Of the 120,000 inmates released each year in California, 65 to 70 percent of them violate the terms of their parole conditions or commit a new crime, according to the California Department of Corrections and Rehabilitation.

According to Mirkarimi, a daily average of 1,500 to 2,000 parolees are released into San Francisco.

“Our district attorney, Kamala Harris, is exhibit A in showing this city where to go,” Mirkarimi said.

California has a prison population of nearly 173,000, according to the CDCR. In 2006, more than 68,000 parolees were put back in prison for violating parole conditions.

“It’s no wonder that people who arrive at our institutions leave in worse shape than when they arrived,” said Marisela Montes, chief deputy secretary of adult programs at CDCR, in reference to the overcrowding of the state’s prisons.

Some of the programs highlighted were the No Violence Alliance (NoVA), spearheaded by the San Francisco Sheriff’s Department, which seeks to rehabilitate violent offenders by showing them the impact of their crimes and teaching anger management, and Project WHAT! (“We’re Here and Talking”), a youth-based organization for children and teens with incarcerated parents.

Although the majority of speakers said California may be shifting its approach to corrections toward a model that emphasizes reintegrating former prisoners into the population, most noted the difficulty in securing funds for transitional assistance programs.

“We’re really struggling for money right now,” said Heather Weigand, a former convict who graduated from SF State with honors in May 2007 and is now director of client services for Life After Exoneration, an aid and advocacy group for the wrongly convicted.

“Donors start wondering why the state and federal governments aren’t picking up the tab for those lives they’ve shattered.”

“About five percent of our budget goes into the programming and treatment of offenders,” said Marisela Montes, chief deputy secretary of adult programs at CDCR. “And that is abysmal.”

On a local level, however, most panelists agreed that correction programs were beginning to move in the right direction.

Jason Bell, director of SF State prisoner aid organization Project Rebound, and a former convict himself, praised government representatives for supporting the shift toward reintegration—”Even the D.A.!” he said, to laughter from District Attorney Kamala Harris.
Mirkarimi said San Francisco should centralize city management services and hold city managers responsible.

Harris announced that her office was the first district attorney’s office in the country to create a reentry unit, and emphasized the importance of being able to communicate to people not engaged in parolee issues.

“There are a lot of people out there who don’t necessarily care about the people we care about,” she said. “But they do care about safe streets.”

Dan Macallair, executive director of the Center on Juvenile and Criminal Justice, and a lecturer on criminal justice at SF State, was blunt when he spoke as a panelist.
Characterizing the state prisons as “a system designed to fail,” Macallair cited entrenched interests, especially within the CDCR.

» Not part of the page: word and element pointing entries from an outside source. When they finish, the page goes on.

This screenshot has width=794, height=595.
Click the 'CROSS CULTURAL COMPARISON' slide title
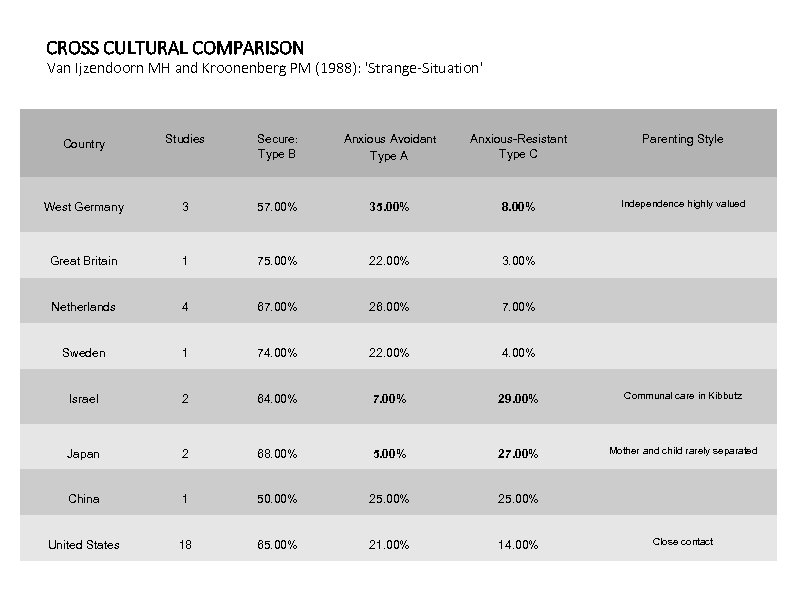[x=175, y=47]
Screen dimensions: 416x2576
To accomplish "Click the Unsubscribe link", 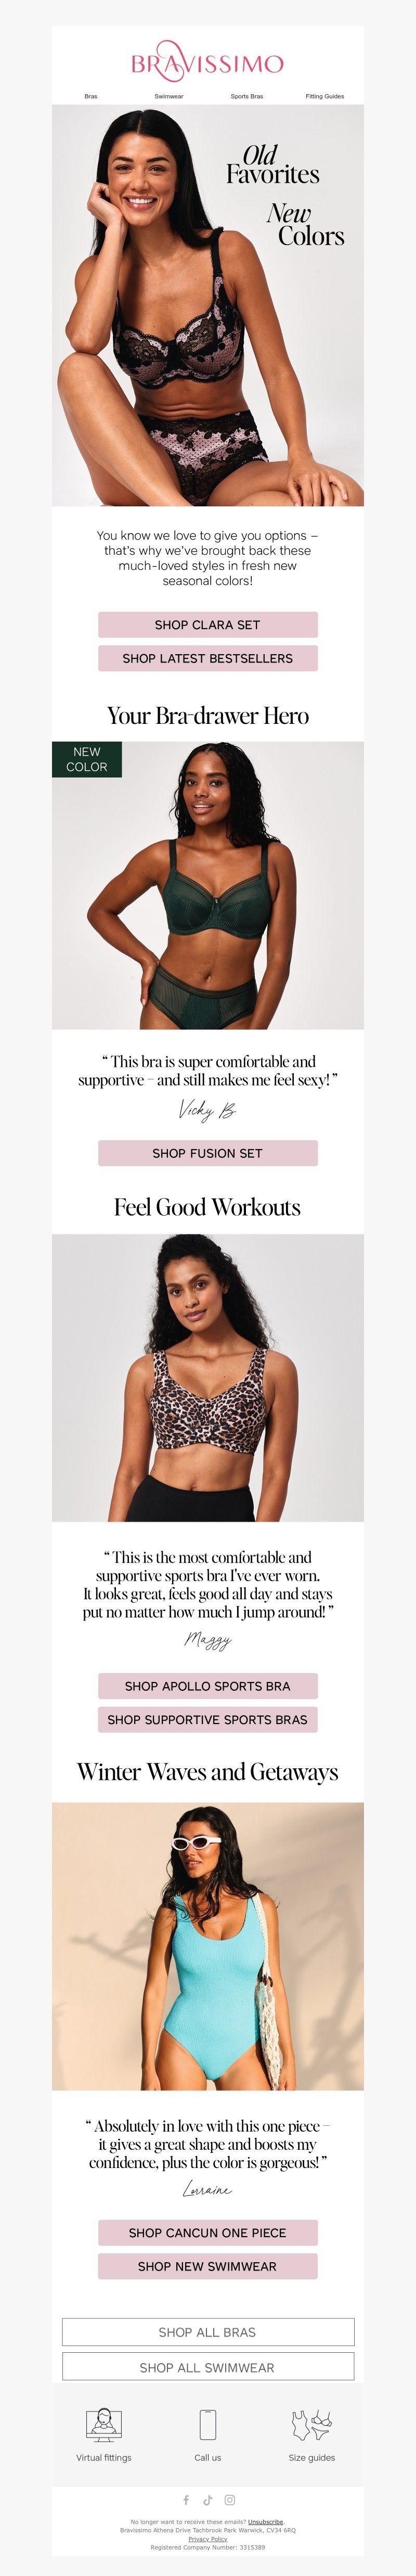I will [x=265, y=2522].
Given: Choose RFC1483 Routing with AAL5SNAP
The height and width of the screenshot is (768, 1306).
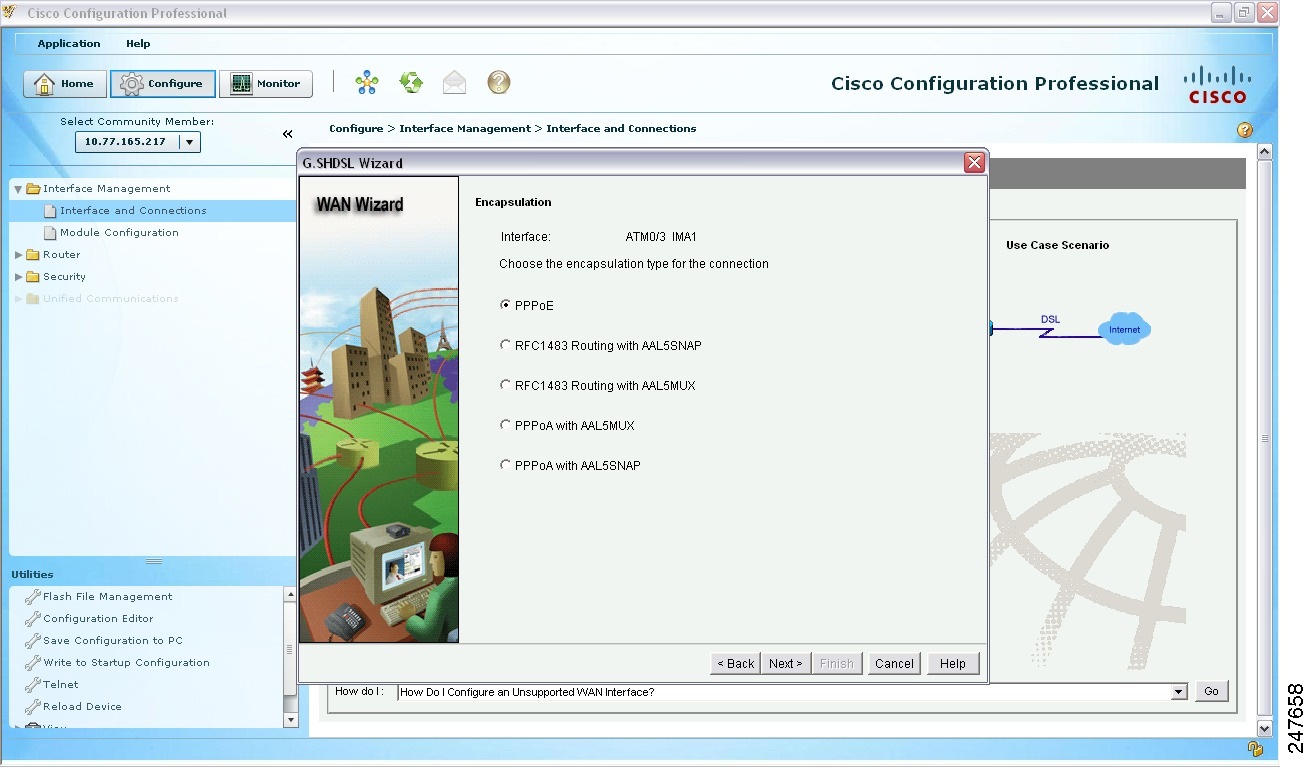Looking at the screenshot, I should [x=506, y=344].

Of the approximately 56,000 CDCR employees, only 3,000 of them work in the area of parole, he said. Macallair stressed that a lack of a proper supportive parole system is a primary fault of California’s prison system, and said current reform legislation misplaces the focus.

AB 900, a “prison reform” bill that includes $7 billion in bonds for construction of new facilities, emerged as a point of contention among some participants.

“If AB 900 gets implemented, there’ll be no money left for all the wonderful programs we’re talking about here today,” Macallair said.

Montes disagreed, saying she supported AB900.

“I know some will say it doesn’t go far enough,” she said. “It includes the authority to create 1,600 reentry beds, and that is the promise of reform to me.”

Macallair cautioned, however, that California’s status quo would need to be altered for serious progress to be made.

“I think what we have to be aware of is political reality,” said Macallair.
“Change is going to have to occur in Sacramento. Local communities cannot be expected to bear the burden of a state-created disaster.”